Carol will be dispersing her herd August 15-17 at her ranch in Gainesville, Texas.

“I’m not retiring,” she says. “I’m going to keep one broodmare and a couple of riding horses, and I might keep one young stud that I’m raising that I love and I’ll send him somewhere to be trained. But I’m not going to raise horses. I’m not going to run this big place.”

The dispersal of the American Quarter Horse Hall of Fame member’s herd will include all stallions, broodmares and prospects, headed by A Shiner Named Sioux (Shining Spark-Docs Sulena by Doc O’Lena). The 2006 stallion was the 2011 AQHA junior working cow horse world champion, the 2011 National Reining Horse Association Derby open co-reserve champion and the 2010 AQHA junior reining world champion. An earner of more than $152,000, A Shiner Named Sioux’s first foals arrived in 2011.

“We have such a program going and doing so good, it’s a hard time to walk away – but it’s never a good time,” Carol says.

Carol’s best-known stallion, Shining Spark, will stay with her.

“He won’t be sold,” she says. “He’ll just stay, and if I end up without a ranch, one of my best friends will keep him for me.”

Carol also plans to keep Lil Miss Shiney Chex, the 2002 sorrel mare Carol competed on in the finals of senior working cow horse at the 2008 AQHA World Championship Show. Lil Miss Shiney Chex is by Shining Spark and out of Lil Miss Smarty Chex by Smart Little Lena. She was reserve world champion in junior working cow horse in 2007 and reserve world champion in senior working cow horse in 2010 at the World Show. Through the National Reined Cow Horse Association, Lil Miss Shiney Chex has $93,246.18 in earnings and won the world title in open two-rein competition in 2008.

“Her 3-year-old stud by Peptoboonsmal, at this point in his life, is the very best prospect we’ve ever trained – ever,” Carol says. “I’m not going to say he’s the greatest horse we’ve ever trained because we don’t know what he’s going to do in the show ring, but as of April 10, 2013, he’s the best prospect we’ve ever trained.”

Tasks to complete:
1) Reproduce the rows exactly, starting at the line containing "Click the 21 Jun 2023 date text" and running through the end of the rows, both ends included. Omit the pictures from your copy.
2) Write what comes next in the passage about Carol's herd dispersal, picking up after its final sentence.

[Element lookup records]
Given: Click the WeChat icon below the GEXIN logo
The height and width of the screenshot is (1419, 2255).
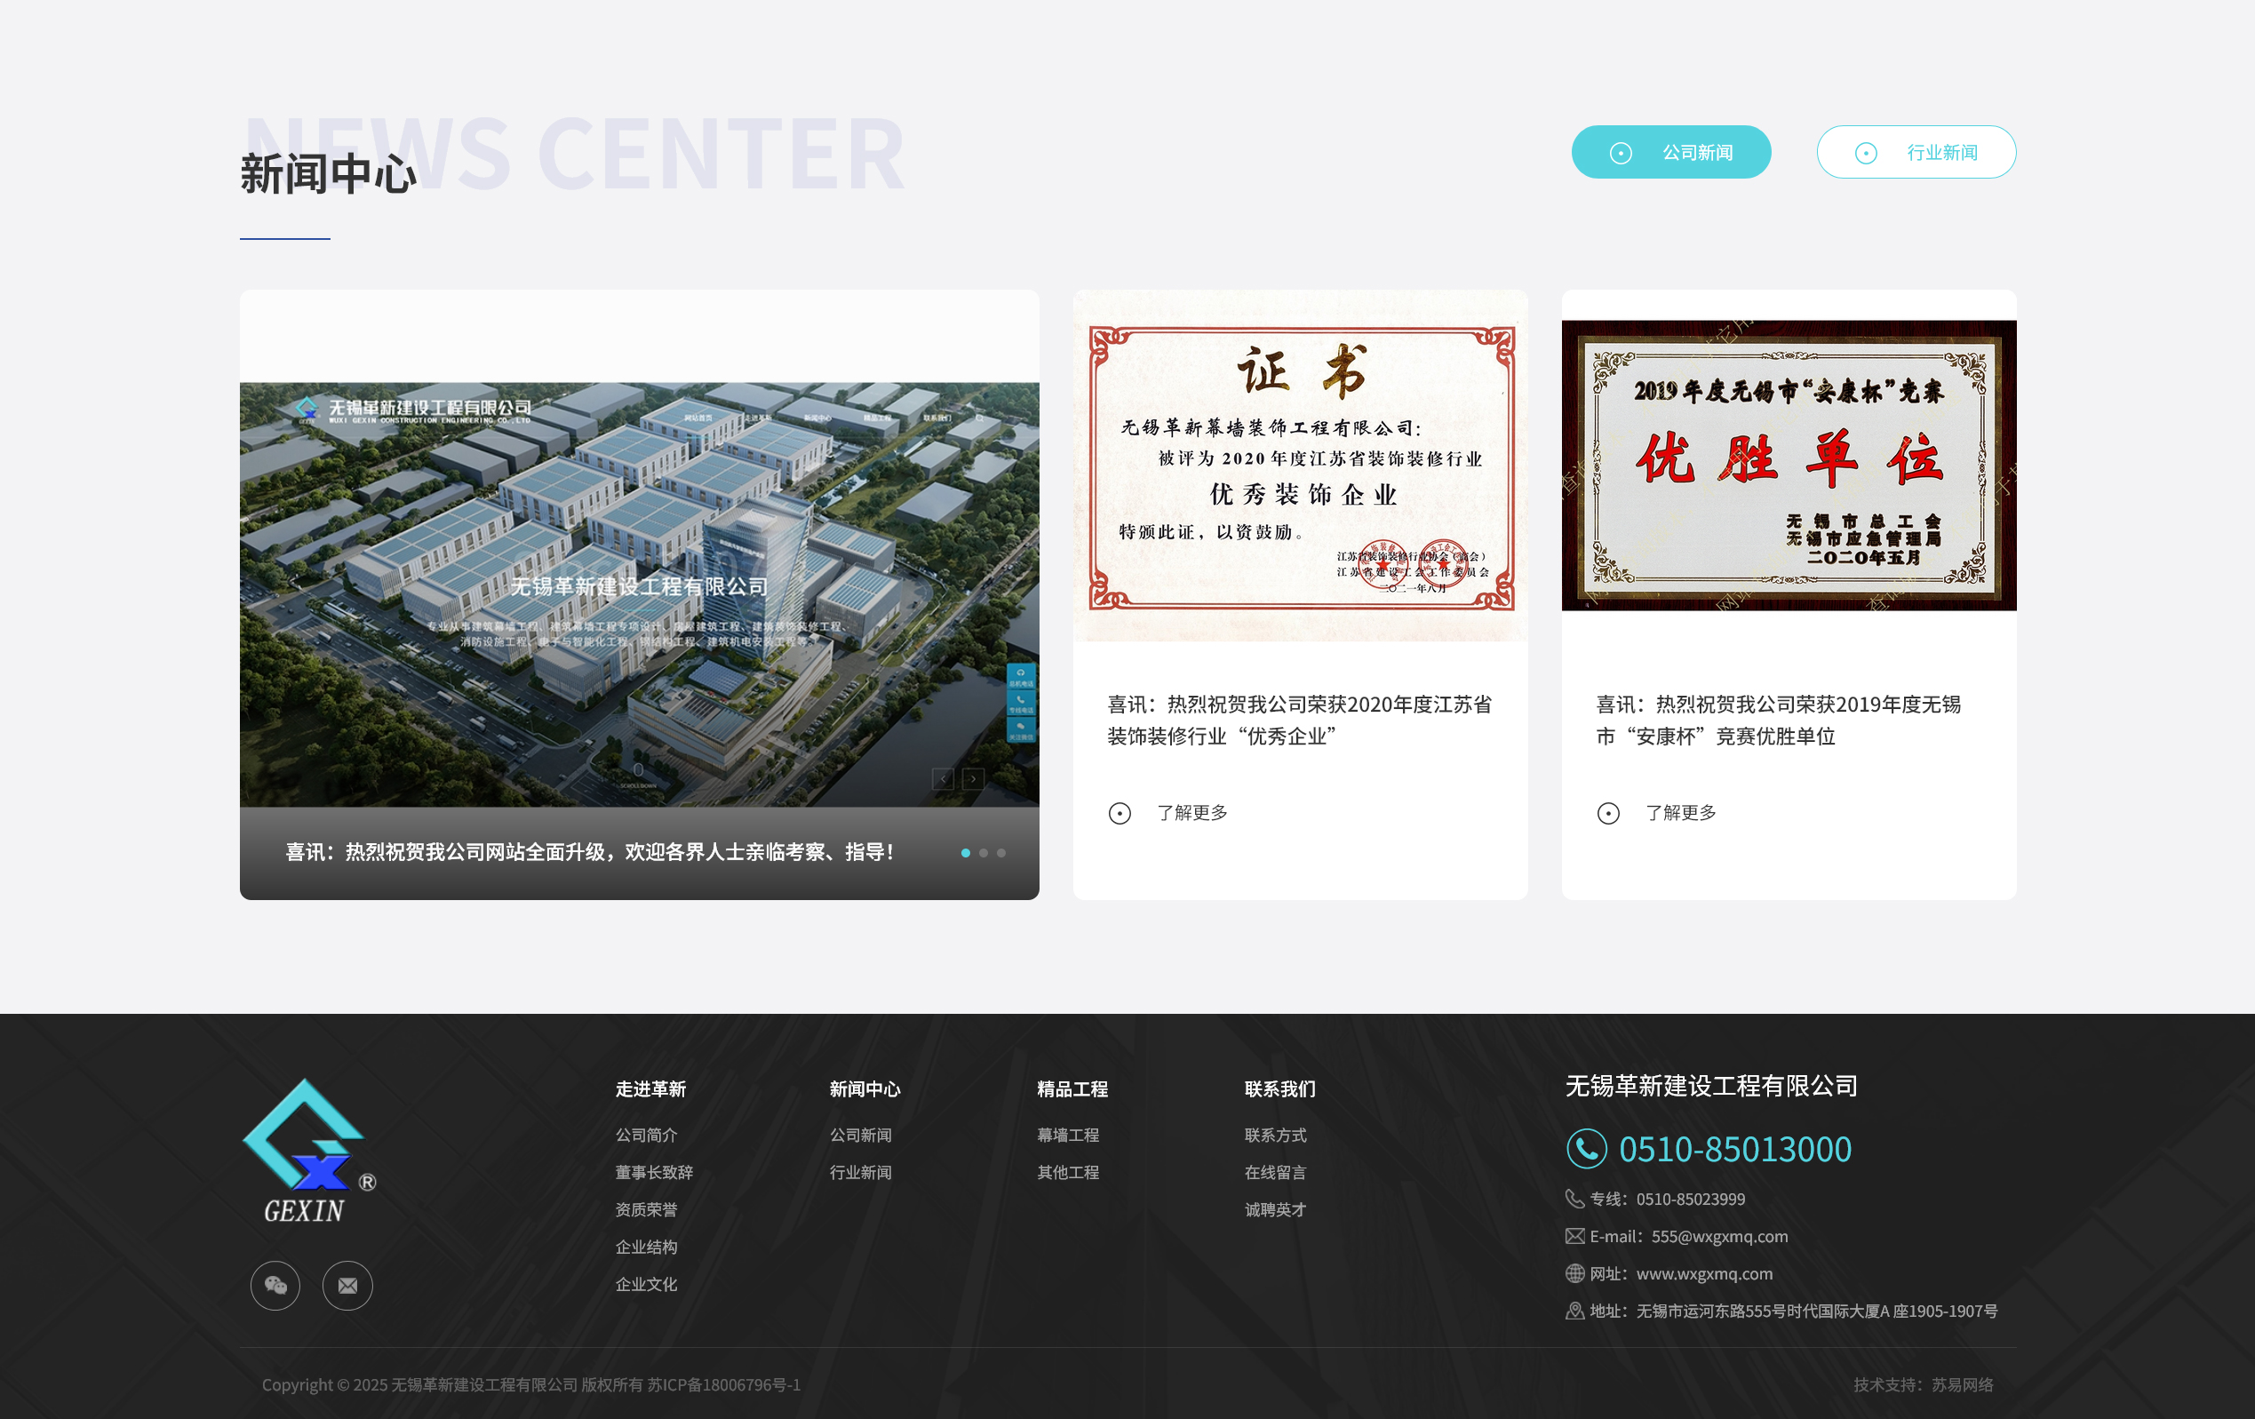Looking at the screenshot, I should pos(274,1286).
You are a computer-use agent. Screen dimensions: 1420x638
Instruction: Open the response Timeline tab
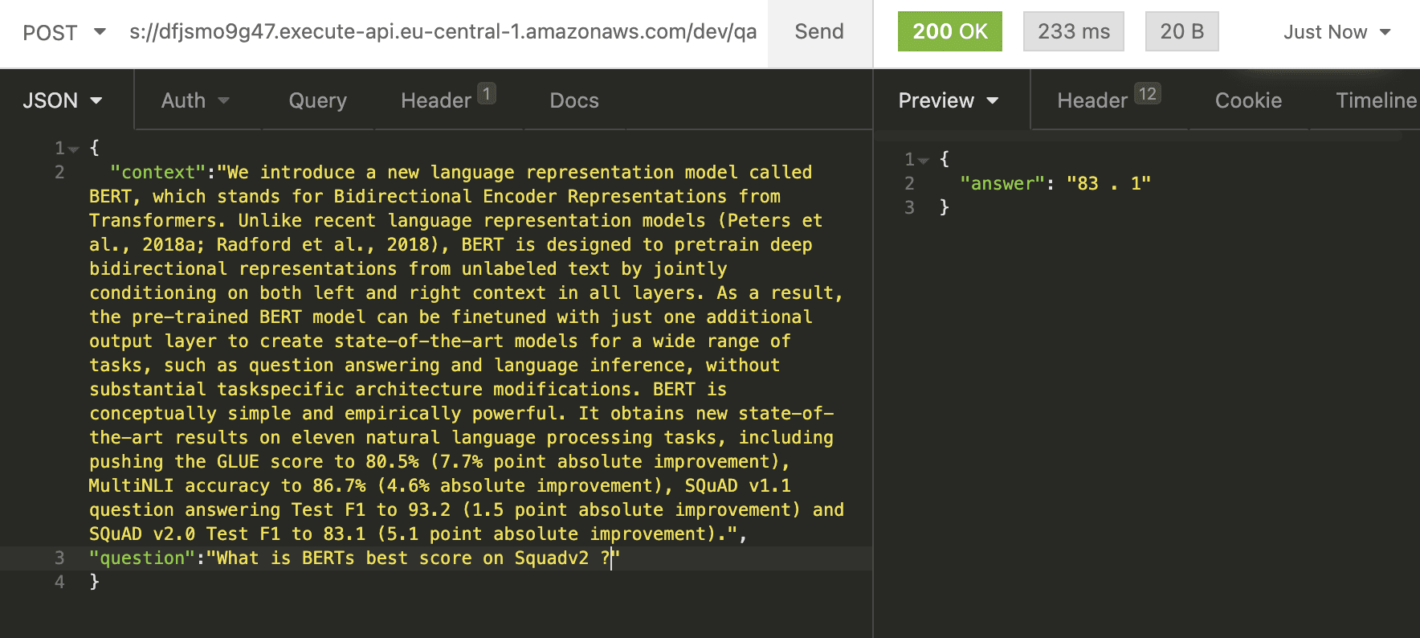[x=1376, y=100]
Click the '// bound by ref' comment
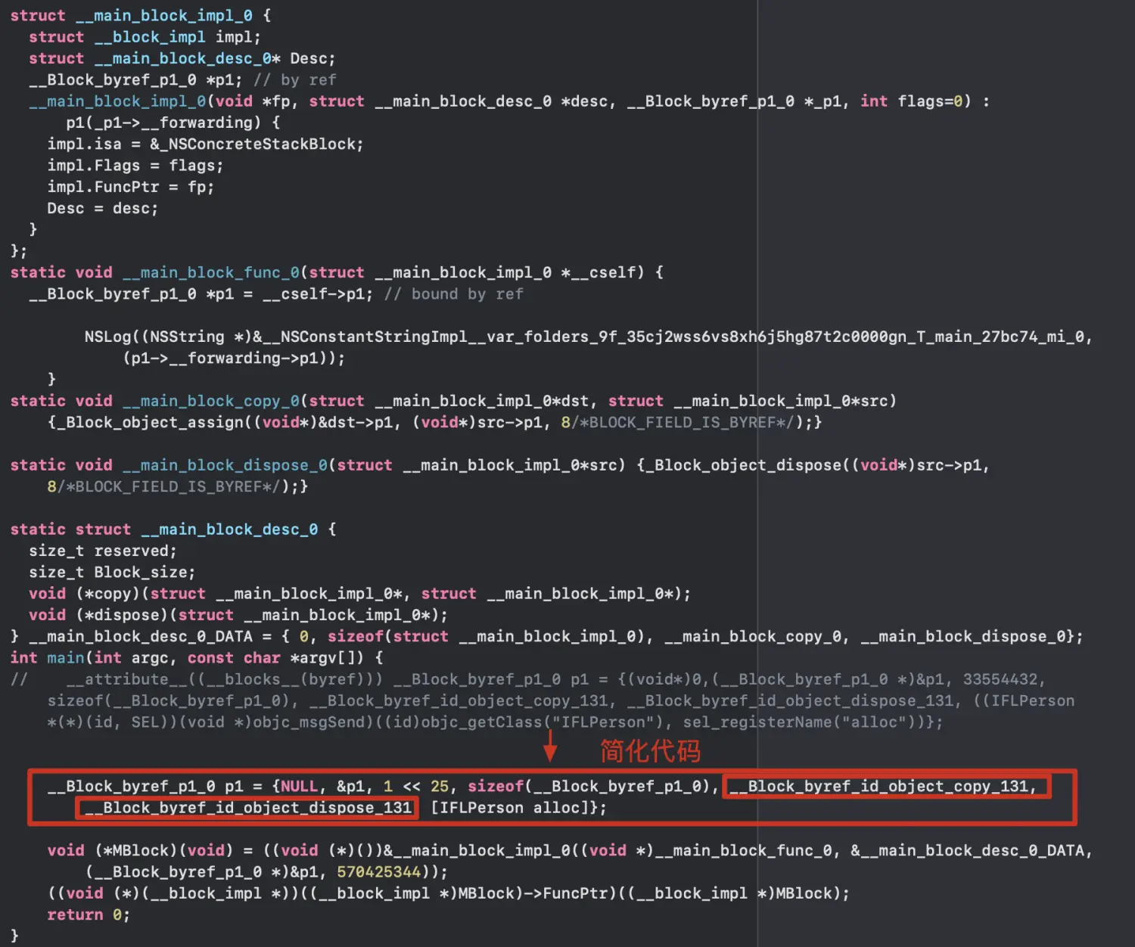 453,294
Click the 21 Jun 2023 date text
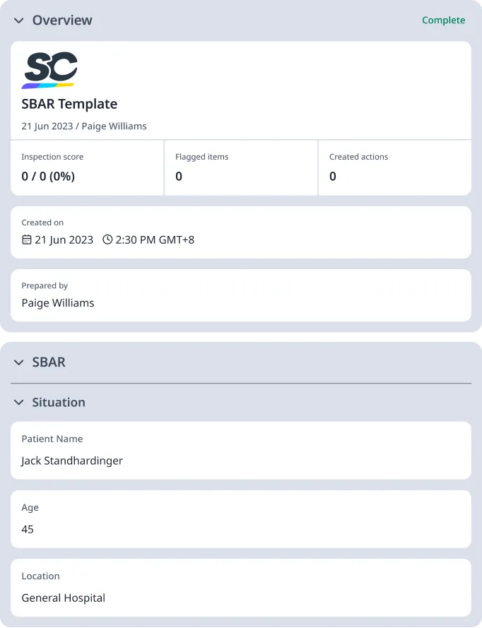The width and height of the screenshot is (482, 628). [x=47, y=126]
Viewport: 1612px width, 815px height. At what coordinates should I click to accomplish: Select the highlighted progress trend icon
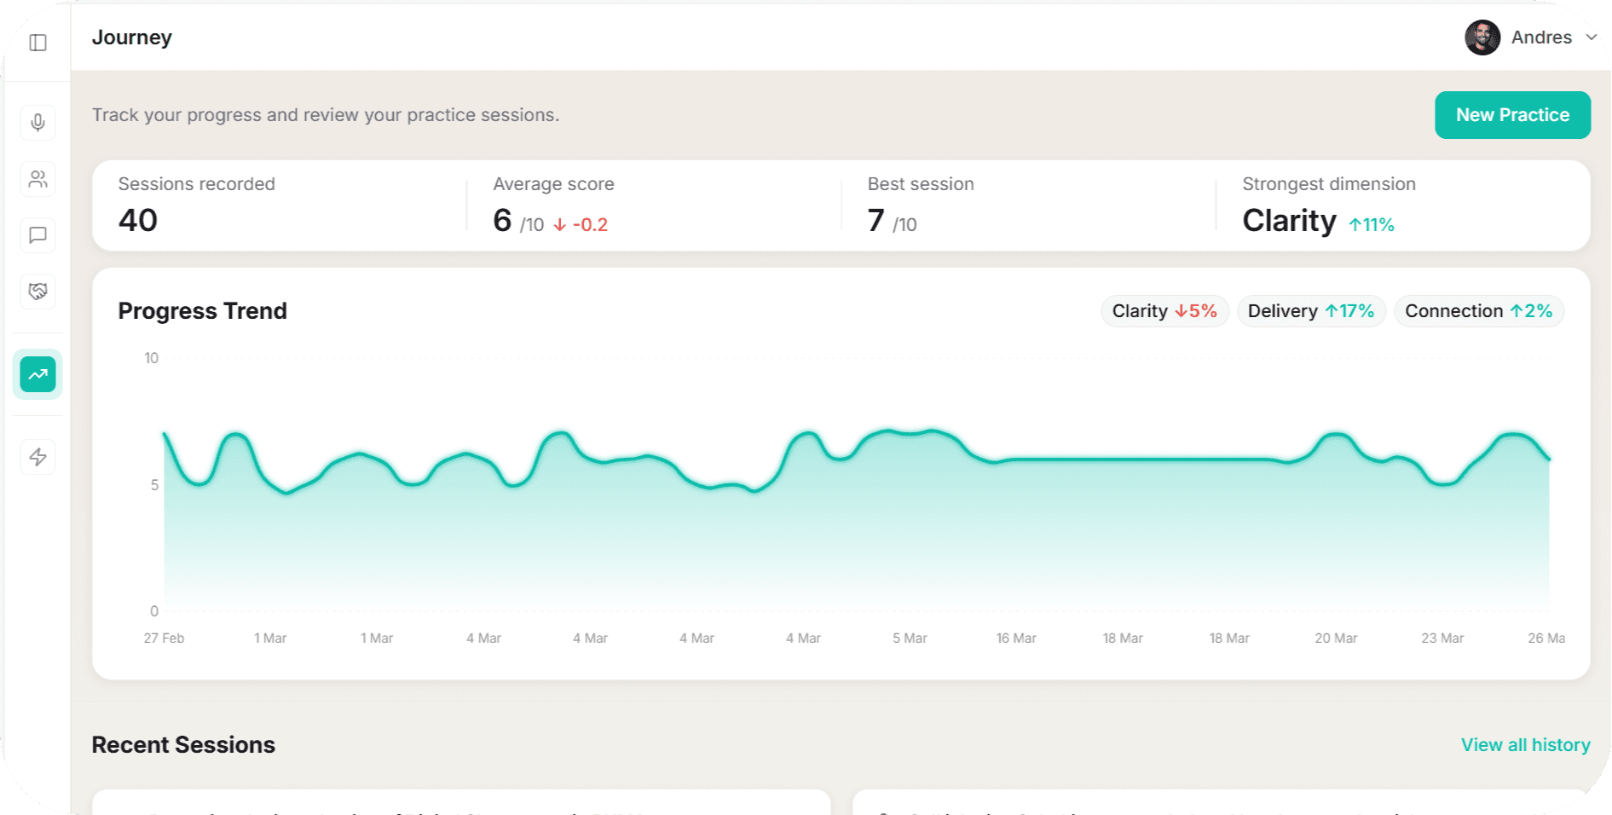point(37,373)
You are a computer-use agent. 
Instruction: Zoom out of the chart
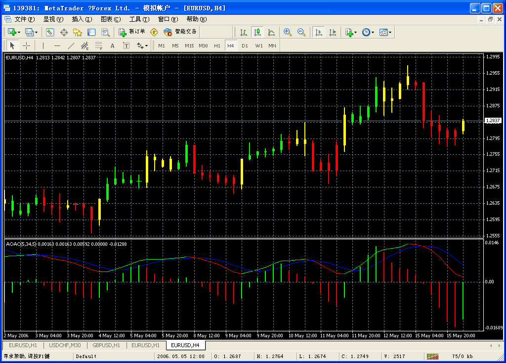point(301,32)
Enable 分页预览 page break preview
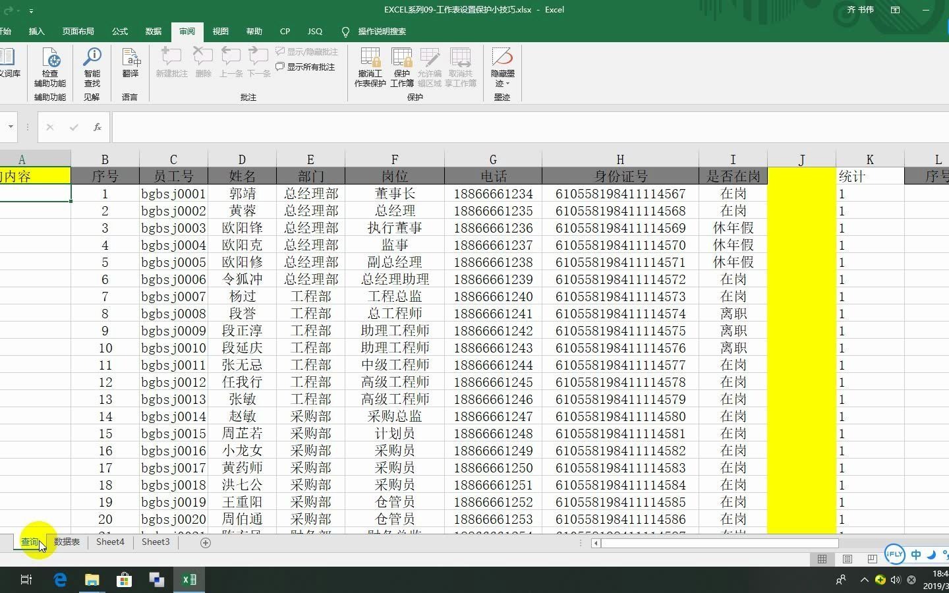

Task-by-task outputs:
1)
Click the 21 Jun 2023 date text
The width and height of the screenshot is (482, 628). [x=47, y=126]
Viewport: 1612px width, 815px height. At what coordinates should I click to accomplish: Select the highlighted progress trend icon
point(37,373)
You are a computer-use agent. 
Instruction: Zoom out of the chart
point(301,32)
Enable 分页预览 page break preview

2)
Carol plans to show at the National Reining Breeders Classic beginning April 14 in Katy, Texas. The ranch has kept her too busy to show much lately, she says.

“Best-case scenario is somebody would buy (A Shiner Named) ‘Sioux’ and most of his foals and some of the mares in foal and a couple of these young studs and let me stay involved,” she says.

Carol has bred earners of 49 AQHA world and reserve world championships, 13 AQHA national all-around championships, as well as earners of more than $3.4 million. An intense supporter of the AQHA Incentive Fund, Carol is the leader in all Incentive Fund categories: foals bred, nominated and owned; total money earned; and nominated sires’ earnings. Foals bred by Carol have earned more than 290 Registers of Merit, as well as 184 Superior awards in halter, cutting, tie-down roping, heading, heeling, reining, western riding, trail, western pleasure, barrel racing and working cow horse, plus more than 530 AQHA all-around titles.

“This (current crop) is the best group of young horses I’ve ever had, and they just keep getting better,” Carol says. “That’s what selective breeding does for us. I’m proud of what we have, and there would never be a good time to do this, but I’m a single 71-year-old woman and I just have to think of the future.”

No sale catalog is available yet, she says, but it will be posted online at www.carolrose.com.